>> start The records

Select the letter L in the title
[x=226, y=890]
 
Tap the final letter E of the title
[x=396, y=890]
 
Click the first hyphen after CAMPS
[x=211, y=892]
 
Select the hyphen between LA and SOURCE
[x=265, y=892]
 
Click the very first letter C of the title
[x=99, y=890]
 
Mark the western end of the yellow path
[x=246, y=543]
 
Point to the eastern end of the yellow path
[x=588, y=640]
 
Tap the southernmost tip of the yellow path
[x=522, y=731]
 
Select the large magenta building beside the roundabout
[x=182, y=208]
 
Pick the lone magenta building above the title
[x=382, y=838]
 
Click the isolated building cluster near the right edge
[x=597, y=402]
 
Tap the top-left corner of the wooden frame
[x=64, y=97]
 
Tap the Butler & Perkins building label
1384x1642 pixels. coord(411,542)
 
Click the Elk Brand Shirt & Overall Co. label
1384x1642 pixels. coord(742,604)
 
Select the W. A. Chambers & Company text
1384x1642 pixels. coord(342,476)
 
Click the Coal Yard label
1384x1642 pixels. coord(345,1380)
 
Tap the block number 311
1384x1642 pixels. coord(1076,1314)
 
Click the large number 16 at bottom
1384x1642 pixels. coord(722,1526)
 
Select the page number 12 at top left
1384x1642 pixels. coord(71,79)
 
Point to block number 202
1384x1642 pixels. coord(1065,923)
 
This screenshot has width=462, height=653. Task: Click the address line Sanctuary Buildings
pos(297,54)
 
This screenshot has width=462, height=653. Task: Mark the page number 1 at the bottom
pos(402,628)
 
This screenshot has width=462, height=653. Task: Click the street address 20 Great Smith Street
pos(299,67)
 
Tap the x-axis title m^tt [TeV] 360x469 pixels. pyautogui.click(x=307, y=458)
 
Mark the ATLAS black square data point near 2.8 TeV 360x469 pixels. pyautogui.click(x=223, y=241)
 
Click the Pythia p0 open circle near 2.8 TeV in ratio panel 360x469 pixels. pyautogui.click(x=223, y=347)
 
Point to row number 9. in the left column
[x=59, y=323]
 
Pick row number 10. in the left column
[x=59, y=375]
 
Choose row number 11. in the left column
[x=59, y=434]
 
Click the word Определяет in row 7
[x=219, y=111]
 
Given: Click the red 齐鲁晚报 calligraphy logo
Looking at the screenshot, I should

>> end The records

## Task description
Can you give every line of the records above as a numbered list, with the blank lines left out?

## Reply to the exercise
1. Select the letter L in the title
2. [x=226, y=890]
3. Tap the final letter E of the title
4. [x=396, y=890]
5. Click the first hyphen after CAMPS
6. [x=211, y=892]
7. Select the hyphen between LA and SOURCE
8. [x=265, y=892]
9. Click the very first letter C of the title
10. [x=99, y=890]
11. Mark the western end of the yellow path
12. [x=246, y=543]
13. Point to the eastern end of the yellow path
14. [x=588, y=640]
15. Tap the southernmost tip of the yellow path
16. [x=522, y=731]
17. Select the large magenta building beside the roundabout
18. [x=182, y=208]
19. Pick the lone magenta building above the title
20. [x=382, y=838]
21. Click the isolated building cluster near the right edge
22. [x=597, y=402]
23. Tap the top-left corner of the wooden frame
24. [x=64, y=97]
25. Tap the Butler & Perkins building label
26. 1384x1642 pixels. coord(411,542)
27. Click the Elk Brand Shirt & Overall Co. label
28. 1384x1642 pixels. coord(742,604)
29. Select the W. A. Chambers & Company text
30. 1384x1642 pixels. coord(342,476)
31. Click the Coal Yard label
32. 1384x1642 pixels. coord(345,1380)
33. Tap the block number 311
34. 1384x1642 pixels. coord(1076,1314)
35. Click the large number 16 at bottom
36. 1384x1642 pixels. coord(722,1526)
37. Select the page number 12 at top left
38. 1384x1642 pixels. coord(71,79)
39. Point to block number 202
40. 1384x1642 pixels. coord(1065,923)
41. This screenshot has width=462, height=653. Task: Click the address line Sanctuary Buildings
42. pos(297,54)
43. This screenshot has width=462, height=653. Task: Mark the page number 1 at the bottom
44. pos(402,628)
45. This screenshot has width=462, height=653. Task: Click the street address 20 Great Smith Street
46. pos(299,67)
47. Tap the x-axis title m^tt [TeV] 360x469 pixels. pyautogui.click(x=307, y=458)
48. Mark the ATLAS black square data point near 2.8 TeV 360x469 pixels. pyautogui.click(x=223, y=241)
49. Click the Pythia p0 open circle near 2.8 TeV in ratio panel 360x469 pixels. pyautogui.click(x=223, y=347)
50. Point to row number 9. in the left column
51. [x=59, y=323]
52. Pick row number 10. in the left column
53. [x=59, y=375]
54. Choose row number 11. in the left column
55. [x=59, y=434]
56. Click the word Определяет in row 7
57. [x=219, y=111]
58. Given: Click the red 齐鲁晚报 calligraphy logo
59. Looking at the screenshot, I should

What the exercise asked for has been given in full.